| ACTION ITEM |
From the records below, find each line with the string "resolution" and copy it.

Pixel coordinate grounding data:

--- --- ---

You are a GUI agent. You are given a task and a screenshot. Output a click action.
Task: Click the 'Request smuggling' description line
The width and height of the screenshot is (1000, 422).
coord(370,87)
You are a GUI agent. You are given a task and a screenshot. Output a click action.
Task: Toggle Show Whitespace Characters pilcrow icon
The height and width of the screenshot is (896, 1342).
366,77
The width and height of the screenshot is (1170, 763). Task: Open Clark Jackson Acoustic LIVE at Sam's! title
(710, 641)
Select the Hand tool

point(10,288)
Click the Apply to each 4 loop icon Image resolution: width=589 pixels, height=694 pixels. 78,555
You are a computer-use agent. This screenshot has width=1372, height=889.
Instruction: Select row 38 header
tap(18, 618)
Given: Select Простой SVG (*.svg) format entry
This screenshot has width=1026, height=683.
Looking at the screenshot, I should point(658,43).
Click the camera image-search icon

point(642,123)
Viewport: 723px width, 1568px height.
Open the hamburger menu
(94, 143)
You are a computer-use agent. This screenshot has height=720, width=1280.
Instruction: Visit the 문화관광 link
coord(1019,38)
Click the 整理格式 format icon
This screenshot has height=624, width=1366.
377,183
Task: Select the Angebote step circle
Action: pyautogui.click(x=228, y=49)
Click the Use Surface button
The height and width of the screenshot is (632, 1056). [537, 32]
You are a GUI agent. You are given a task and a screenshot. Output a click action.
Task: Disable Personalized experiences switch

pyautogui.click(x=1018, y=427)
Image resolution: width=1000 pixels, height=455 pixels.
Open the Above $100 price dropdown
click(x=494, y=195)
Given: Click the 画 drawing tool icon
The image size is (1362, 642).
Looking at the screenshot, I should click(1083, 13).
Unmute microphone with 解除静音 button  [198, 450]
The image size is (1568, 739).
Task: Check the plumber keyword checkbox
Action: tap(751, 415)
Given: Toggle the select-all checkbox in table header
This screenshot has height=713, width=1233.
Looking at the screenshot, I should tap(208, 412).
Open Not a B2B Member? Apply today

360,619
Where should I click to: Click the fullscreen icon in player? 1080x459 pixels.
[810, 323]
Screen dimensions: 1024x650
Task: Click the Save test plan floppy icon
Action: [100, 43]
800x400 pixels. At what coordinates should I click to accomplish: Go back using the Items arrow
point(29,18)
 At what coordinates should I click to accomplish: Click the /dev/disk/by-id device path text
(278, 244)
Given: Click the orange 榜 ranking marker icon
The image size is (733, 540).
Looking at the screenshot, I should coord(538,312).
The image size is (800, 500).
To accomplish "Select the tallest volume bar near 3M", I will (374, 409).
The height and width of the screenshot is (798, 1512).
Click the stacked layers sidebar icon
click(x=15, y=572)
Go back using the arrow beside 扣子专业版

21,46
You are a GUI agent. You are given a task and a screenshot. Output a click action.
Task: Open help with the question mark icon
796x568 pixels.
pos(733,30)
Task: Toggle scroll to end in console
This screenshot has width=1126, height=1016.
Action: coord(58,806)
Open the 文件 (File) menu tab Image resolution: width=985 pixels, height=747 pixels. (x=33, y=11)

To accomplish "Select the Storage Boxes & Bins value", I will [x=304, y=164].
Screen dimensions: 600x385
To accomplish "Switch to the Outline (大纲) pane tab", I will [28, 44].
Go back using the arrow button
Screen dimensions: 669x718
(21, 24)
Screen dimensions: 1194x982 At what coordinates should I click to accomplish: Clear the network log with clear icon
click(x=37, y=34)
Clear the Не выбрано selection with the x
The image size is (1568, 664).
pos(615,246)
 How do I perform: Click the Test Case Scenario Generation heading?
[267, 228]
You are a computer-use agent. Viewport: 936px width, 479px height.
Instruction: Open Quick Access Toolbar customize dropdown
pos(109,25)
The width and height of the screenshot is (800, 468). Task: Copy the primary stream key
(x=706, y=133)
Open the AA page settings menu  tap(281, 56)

--- --- ---

| RESPONSE BOX |
Click the Apply to each 4 loop icon Image resolution: width=589 pixels, height=694 pixels. 78,555
Image resolution: width=1000 pixels, height=455 pixels.
Open the 文件 (File) menu tab Image resolution: width=985 pixels, height=747 pixels. (x=33, y=11)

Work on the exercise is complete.